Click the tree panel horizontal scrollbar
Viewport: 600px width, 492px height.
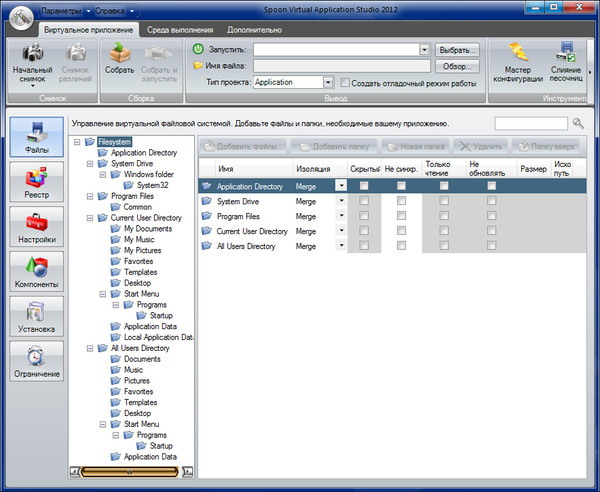tap(130, 470)
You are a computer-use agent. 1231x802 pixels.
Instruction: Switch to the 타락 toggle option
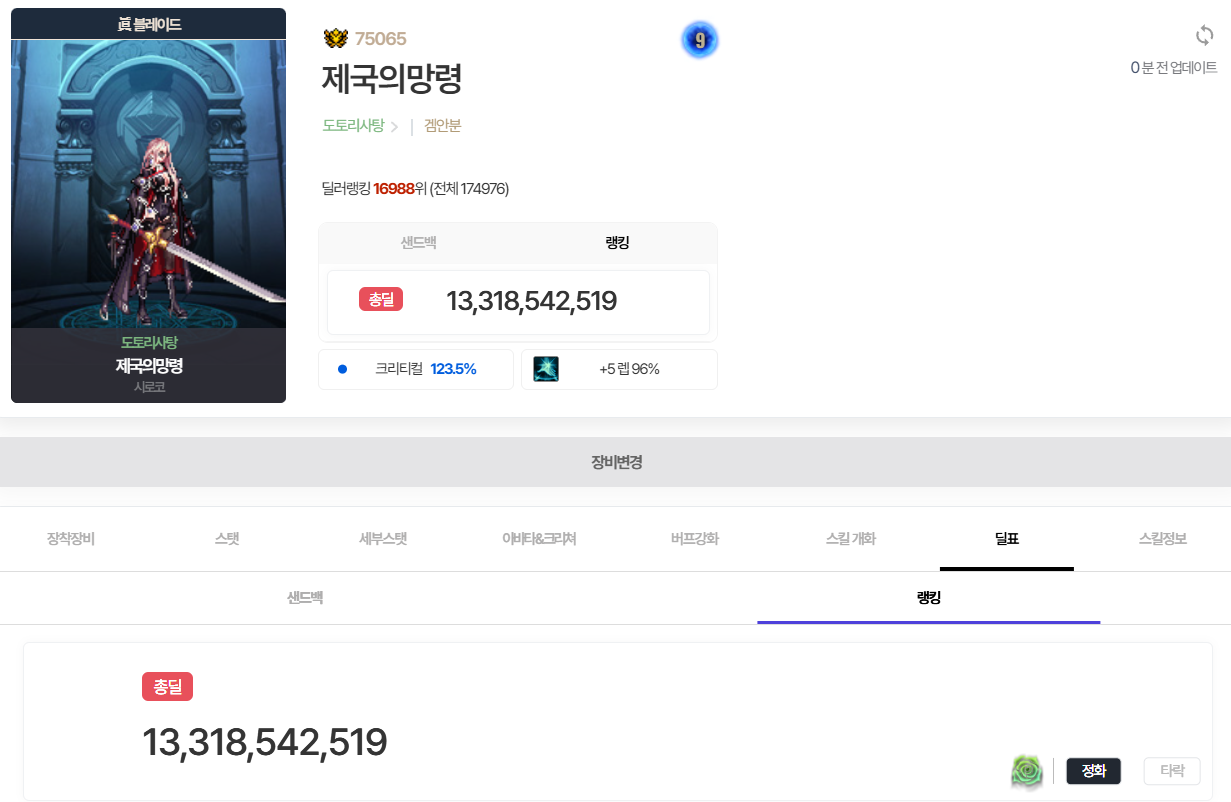tap(1171, 771)
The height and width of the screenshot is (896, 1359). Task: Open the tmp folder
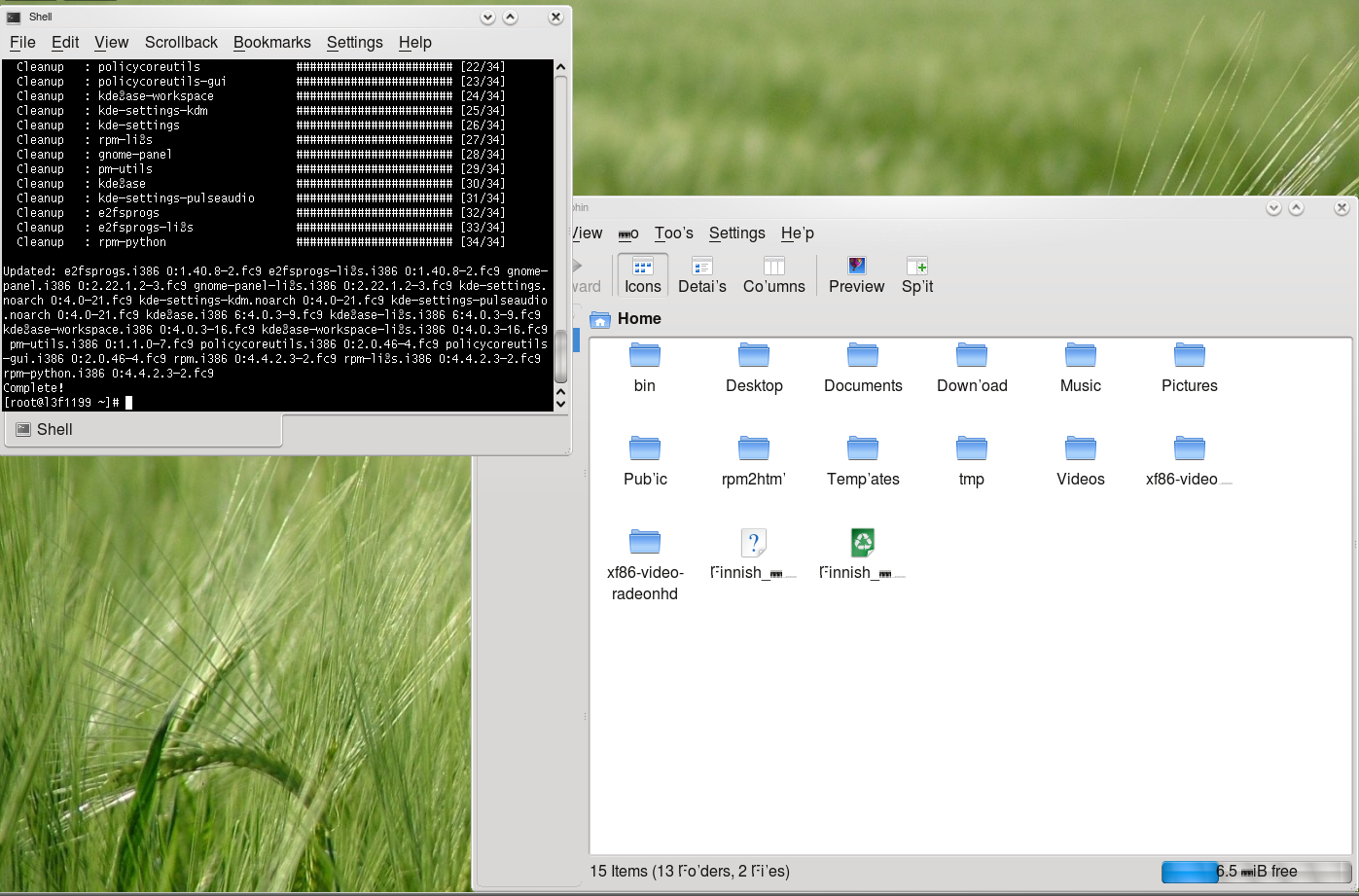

▸ Directions
The records above need to be copied exactly, though not their pictures.

▸ Task result
Click the tree panel horizontal scrollbar
Viewport: 600px width, 492px height.
tap(130, 470)
You are a computer-use agent. 1231x802 pixels.
Instruction: Switch to the 타락 toggle option
tap(1171, 771)
The height and width of the screenshot is (896, 1359). Task: Open the tmp folder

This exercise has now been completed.